Sampai akhirnya suara dering telepon Seiza berbunyi hingga membuat Seiza terkesiap lalu dengan refleks memotong cokelat itu dengan kasar. Seiza mengunyah sebentar sambil merogoh saku untuk mengambil ponsel yang berdering itu dan ternyata yang menelepon adalah Sadam.
"Ha―" Belum sempat Seiza mengucap pembukaan, Sadam langsung berbicara.
"Lo di mana, Za? Buruan balik ke sini, kita mau briefing buat pentas nanti malam."
"Iya, Dam."
"Sekalian kalau ketemu Yugo, ajak dia supaya balik, soalnya HP dia ditinggal di sini."
"Iya, Sadam."
Setelah panggilan terputus, Seiza bertingkah kikuk karena kejadian sebelumnya. Dia menggaruk pelipisnya yang sungguh tidak gatal sambil menunduk, mencoba menyembunyikan rona merah pada wajahnya.
"Mmm ... Yugo. I-itu kata Sadam tadi ...." ucap Seiza tiba-tiba menjadi gugup.
"Kenapa? Suruh balik? Gue masih mau di sini, mau lanjutin makan cokelat," balas Yugo dengan menekankan kata makan cokelat yang membuat Seiza menelan salivanya sendiri.
Seiza semakin kikuk dan memilih untuk bergegas saja. "Ya udah kalau gitu aku duluan deh."
"Eh, mau ke mana? Katanya tadi cokelat itu buat gue." Yugo menahan tangan Seiza yang masih memegang cokelat yang belum dibuka, wajahnya ia dekatkan dan sukses membuat rona di wajah Seiza semakin nampak.
"Ya udah, nih, buat kamu." Seiza melempar pelan cokelat itu ke dada Yugo yang langsung ditangkap Yugo.
"Gak mau makan bareng lagi, hm?" goda Yugo yang memajukan wajahnya kembali.

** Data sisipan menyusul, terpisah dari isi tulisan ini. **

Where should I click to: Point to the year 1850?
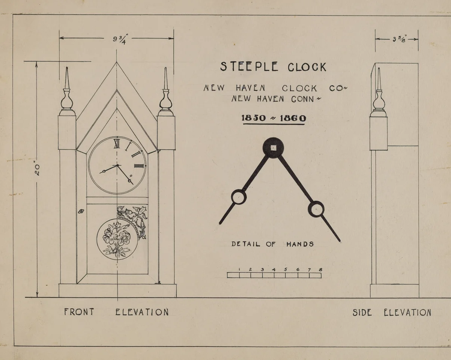tap(254, 118)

Seiza mencebikkan bibirnya seraya memukul pelan bahu pria dengan mata tajam itu. "Apaan, sih, Yugo? Udah ah aku mau balik ke depan." Seiza melangkah dengan hati riang meninggalkan Yugo begitu saja, lalu dengan wajah sumringahnya dia berbalik dan berkata, "Awas, yah, jangan kejar aku. Dan satu lagi. Jangan dekat-dekat sama aku." Dengan manisnya dia menjulurkan lidah lalu setelahnya berlari meninggalkan Yugo yang memasang wajah bingung.
Kali ini Seiza membalikkan keadaan. Kalau tadi Yugo yang pergi meninggalkannya dengan wajah dingin, kini Seiza yang justru meninggalkan Yugo dengan tawanya.
Yugo terkekeh sebelum berucap, "Dasar ...." Perkataannya dijeda sebentar, lalu dia menarik napas dalam-dalam. "Dia benar-benar di luar ekspektasi. Gue jadi gak yakin buat lanjut."